For the entries below, the result should be an exact transcription of the lines from the one with "Click the SMYZ.NET watermark link" up to and including the one with "Select 페이스북 (5)", and only those.

Data supplied Block Start

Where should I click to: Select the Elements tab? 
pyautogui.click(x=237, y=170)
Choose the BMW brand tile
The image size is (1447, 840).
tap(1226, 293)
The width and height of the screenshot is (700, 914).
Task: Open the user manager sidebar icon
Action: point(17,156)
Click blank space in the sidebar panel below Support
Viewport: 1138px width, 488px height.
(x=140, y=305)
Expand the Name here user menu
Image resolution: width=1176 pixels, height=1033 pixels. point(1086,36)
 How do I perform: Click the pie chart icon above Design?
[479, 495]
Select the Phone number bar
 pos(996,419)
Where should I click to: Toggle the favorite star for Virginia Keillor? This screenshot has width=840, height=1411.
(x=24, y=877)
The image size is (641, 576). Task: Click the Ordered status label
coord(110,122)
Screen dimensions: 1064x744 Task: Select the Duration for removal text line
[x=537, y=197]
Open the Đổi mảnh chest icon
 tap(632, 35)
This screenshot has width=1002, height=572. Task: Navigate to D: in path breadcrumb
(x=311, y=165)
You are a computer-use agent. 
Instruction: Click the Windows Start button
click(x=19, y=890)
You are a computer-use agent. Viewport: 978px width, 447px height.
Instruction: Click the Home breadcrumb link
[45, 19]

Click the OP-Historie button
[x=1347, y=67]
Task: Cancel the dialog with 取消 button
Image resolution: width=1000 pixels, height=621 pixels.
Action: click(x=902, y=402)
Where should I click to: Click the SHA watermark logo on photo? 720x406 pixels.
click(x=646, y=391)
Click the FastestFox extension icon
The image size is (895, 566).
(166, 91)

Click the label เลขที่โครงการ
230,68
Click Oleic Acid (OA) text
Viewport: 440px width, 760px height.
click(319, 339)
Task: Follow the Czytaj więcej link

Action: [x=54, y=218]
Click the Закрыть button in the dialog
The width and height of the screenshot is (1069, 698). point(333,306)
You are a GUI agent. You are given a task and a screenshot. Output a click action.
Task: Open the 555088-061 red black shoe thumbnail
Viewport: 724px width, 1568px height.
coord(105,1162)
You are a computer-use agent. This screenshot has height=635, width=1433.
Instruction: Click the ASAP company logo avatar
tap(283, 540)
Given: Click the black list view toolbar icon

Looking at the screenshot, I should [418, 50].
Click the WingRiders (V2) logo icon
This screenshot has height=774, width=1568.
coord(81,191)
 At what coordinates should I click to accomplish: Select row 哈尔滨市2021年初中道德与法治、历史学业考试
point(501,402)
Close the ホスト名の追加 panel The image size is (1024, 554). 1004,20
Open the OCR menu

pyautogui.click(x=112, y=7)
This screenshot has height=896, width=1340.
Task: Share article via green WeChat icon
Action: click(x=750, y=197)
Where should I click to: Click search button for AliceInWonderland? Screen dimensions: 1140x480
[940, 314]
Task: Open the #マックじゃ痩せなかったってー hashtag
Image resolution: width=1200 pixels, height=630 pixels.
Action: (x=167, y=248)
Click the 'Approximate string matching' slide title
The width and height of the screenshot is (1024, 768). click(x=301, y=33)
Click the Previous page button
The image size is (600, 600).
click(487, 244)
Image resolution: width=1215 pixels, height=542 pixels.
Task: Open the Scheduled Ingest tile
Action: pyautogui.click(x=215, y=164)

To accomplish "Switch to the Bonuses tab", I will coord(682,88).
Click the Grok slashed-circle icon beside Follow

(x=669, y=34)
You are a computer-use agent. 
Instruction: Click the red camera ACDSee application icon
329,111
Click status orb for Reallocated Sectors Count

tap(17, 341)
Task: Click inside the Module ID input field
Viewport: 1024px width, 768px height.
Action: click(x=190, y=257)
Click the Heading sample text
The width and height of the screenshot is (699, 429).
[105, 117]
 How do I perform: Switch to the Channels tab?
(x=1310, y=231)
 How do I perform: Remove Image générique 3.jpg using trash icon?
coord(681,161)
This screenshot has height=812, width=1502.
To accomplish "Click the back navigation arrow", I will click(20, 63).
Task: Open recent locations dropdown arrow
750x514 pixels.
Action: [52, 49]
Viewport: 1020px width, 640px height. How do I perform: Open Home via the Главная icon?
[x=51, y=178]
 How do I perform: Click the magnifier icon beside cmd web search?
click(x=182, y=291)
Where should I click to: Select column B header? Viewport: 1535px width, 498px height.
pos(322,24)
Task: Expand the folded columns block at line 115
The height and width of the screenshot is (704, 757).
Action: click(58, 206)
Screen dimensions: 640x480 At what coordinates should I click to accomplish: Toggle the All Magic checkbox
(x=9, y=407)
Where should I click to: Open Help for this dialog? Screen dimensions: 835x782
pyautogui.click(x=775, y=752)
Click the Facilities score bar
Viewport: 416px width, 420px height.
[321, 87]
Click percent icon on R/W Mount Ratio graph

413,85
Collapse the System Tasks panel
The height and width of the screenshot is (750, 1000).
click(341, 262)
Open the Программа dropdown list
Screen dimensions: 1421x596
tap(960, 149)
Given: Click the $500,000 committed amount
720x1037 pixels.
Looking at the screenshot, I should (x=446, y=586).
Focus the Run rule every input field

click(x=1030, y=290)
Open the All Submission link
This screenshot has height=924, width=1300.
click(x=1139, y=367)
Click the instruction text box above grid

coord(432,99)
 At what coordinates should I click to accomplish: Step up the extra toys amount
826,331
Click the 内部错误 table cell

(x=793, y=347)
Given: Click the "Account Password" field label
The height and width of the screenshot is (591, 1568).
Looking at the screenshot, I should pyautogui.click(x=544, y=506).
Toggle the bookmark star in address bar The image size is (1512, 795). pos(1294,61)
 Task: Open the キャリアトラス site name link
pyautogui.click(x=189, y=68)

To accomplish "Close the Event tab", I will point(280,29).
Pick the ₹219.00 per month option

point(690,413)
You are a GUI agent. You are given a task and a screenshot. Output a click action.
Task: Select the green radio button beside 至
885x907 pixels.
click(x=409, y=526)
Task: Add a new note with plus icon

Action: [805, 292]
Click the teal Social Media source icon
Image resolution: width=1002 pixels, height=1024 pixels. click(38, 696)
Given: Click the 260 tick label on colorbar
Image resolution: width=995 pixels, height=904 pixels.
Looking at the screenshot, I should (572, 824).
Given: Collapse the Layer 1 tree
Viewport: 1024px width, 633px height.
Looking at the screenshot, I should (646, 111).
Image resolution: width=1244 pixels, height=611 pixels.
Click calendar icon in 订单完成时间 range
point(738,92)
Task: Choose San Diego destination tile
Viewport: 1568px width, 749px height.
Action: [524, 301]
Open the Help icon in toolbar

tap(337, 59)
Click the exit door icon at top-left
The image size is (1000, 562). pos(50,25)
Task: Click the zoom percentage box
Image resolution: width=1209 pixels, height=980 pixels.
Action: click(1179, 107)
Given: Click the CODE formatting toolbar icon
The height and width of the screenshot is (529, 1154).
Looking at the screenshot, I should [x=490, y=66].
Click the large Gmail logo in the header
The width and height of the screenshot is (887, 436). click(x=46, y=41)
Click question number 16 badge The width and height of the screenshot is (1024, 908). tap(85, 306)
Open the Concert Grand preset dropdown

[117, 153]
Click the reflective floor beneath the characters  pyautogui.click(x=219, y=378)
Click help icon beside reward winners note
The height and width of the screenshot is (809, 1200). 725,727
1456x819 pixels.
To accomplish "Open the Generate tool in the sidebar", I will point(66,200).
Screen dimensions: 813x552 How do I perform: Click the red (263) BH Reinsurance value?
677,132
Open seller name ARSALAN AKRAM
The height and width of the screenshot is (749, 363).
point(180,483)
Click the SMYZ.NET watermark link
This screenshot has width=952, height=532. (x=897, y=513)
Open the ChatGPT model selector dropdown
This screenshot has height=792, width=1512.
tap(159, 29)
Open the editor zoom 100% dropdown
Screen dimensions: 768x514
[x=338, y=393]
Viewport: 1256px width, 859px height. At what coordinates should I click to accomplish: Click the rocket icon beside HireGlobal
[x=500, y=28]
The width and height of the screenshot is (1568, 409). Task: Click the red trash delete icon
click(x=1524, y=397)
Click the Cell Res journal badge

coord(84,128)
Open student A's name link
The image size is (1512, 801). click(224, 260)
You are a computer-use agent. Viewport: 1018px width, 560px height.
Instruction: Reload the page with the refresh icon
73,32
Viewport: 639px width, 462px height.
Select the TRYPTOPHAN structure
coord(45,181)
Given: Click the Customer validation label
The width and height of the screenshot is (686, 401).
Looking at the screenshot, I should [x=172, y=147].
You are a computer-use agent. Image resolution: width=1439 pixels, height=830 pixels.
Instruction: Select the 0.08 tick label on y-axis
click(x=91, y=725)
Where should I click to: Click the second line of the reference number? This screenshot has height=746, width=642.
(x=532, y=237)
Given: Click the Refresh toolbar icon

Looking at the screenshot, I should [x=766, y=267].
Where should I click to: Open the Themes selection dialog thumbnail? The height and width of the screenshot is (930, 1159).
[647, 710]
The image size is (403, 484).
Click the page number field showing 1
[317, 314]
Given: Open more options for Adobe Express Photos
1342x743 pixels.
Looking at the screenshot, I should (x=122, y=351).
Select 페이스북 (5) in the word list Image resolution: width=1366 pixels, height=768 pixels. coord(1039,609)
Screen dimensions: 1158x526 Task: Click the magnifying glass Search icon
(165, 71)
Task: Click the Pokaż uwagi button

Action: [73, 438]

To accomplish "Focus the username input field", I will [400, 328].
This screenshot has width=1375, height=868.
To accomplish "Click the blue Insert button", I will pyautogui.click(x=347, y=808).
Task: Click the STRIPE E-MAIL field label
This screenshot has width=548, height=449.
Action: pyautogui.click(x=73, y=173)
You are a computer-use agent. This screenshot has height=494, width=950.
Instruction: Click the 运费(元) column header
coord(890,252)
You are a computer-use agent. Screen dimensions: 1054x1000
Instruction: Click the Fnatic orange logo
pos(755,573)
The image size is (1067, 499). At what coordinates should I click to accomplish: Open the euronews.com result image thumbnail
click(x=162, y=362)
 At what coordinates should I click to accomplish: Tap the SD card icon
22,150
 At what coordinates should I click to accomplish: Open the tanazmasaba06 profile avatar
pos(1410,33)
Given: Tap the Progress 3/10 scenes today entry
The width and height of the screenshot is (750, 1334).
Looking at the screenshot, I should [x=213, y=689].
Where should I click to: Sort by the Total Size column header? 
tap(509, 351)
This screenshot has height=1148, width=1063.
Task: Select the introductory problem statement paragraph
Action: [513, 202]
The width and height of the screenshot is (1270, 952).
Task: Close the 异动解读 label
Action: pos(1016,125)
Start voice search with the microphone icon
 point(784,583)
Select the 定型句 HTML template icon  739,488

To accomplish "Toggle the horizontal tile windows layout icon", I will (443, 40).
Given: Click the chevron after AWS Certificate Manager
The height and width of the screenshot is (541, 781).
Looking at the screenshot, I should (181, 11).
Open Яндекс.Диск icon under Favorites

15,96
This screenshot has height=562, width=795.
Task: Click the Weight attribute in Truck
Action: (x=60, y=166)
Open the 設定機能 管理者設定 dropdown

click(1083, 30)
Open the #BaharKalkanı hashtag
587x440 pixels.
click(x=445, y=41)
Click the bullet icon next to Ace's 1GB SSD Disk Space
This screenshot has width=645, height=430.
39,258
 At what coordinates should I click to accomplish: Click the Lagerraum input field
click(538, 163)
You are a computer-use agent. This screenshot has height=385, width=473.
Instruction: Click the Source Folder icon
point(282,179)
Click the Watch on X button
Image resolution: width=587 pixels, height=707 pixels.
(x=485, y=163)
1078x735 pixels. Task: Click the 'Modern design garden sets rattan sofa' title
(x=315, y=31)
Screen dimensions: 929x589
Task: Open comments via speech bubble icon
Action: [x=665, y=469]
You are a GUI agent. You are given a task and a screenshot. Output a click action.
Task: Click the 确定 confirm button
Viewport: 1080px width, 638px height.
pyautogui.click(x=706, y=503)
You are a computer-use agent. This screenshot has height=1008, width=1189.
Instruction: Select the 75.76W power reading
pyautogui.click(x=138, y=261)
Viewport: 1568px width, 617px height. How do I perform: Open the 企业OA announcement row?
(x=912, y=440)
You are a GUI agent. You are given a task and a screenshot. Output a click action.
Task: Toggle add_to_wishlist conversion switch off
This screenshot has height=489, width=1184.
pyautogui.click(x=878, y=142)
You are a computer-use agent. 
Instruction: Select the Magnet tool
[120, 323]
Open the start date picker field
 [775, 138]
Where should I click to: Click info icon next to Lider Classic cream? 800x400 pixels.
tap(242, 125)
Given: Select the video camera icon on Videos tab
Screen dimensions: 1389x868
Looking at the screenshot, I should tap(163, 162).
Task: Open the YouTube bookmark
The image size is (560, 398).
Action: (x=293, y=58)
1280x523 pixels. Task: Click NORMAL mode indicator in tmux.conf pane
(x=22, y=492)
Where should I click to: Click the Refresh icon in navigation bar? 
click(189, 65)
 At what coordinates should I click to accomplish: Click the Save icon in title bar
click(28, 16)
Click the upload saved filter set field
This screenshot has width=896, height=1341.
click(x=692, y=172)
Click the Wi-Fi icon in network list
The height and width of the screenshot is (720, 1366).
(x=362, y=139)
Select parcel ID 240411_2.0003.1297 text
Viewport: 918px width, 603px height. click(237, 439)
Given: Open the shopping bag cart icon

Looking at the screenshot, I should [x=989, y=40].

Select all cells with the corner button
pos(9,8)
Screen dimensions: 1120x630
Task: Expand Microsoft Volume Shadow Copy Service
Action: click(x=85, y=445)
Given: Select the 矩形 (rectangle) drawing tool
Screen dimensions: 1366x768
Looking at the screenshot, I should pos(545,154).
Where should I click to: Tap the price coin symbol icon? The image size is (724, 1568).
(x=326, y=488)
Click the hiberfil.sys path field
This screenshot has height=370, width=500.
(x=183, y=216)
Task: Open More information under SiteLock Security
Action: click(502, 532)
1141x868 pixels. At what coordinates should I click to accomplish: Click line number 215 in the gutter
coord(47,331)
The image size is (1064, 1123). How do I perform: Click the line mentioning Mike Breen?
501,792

Data supplied Block End

Expected answer:
Click the SMYZ.NET watermark link
This screenshot has width=952, height=532. (x=897, y=513)
Open the ChatGPT model selector dropdown
This screenshot has height=792, width=1512.
tap(159, 29)
Open the editor zoom 100% dropdown
Screen dimensions: 768x514
[x=338, y=393]
Viewport: 1256px width, 859px height. At what coordinates should I click to accomplish: Click the rocket icon beside HireGlobal
[x=500, y=28]
The width and height of the screenshot is (1568, 409). Task: Click the red trash delete icon
click(x=1524, y=397)
Click the Cell Res journal badge

coord(84,128)
Open student A's name link
The image size is (1512, 801). click(224, 260)
You are a computer-use agent. Viewport: 1018px width, 560px height.
Instruction: Reload the page with the refresh icon
73,32
Viewport: 639px width, 462px height.
Select the TRYPTOPHAN structure
coord(45,181)
Given: Click the Customer validation label
The width and height of the screenshot is (686, 401).
Looking at the screenshot, I should [x=172, y=147].
You are a computer-use agent. Image resolution: width=1439 pixels, height=830 pixels.
Instruction: Select the 0.08 tick label on y-axis
click(x=91, y=725)
Where should I click to: Click the second line of the reference number? This screenshot has height=746, width=642.
(x=532, y=237)
Given: Click the Refresh toolbar icon

Looking at the screenshot, I should [x=766, y=267].
Where should I click to: Open the Themes selection dialog thumbnail? The height and width of the screenshot is (930, 1159).
[647, 710]
The image size is (403, 484).
Click the page number field showing 1
[317, 314]
Given: Open more options for Adobe Express Photos
1342x743 pixels.
Looking at the screenshot, I should (x=122, y=351).
Select 페이스북 (5) in the word list Image resolution: width=1366 pixels, height=768 pixels. coord(1039,609)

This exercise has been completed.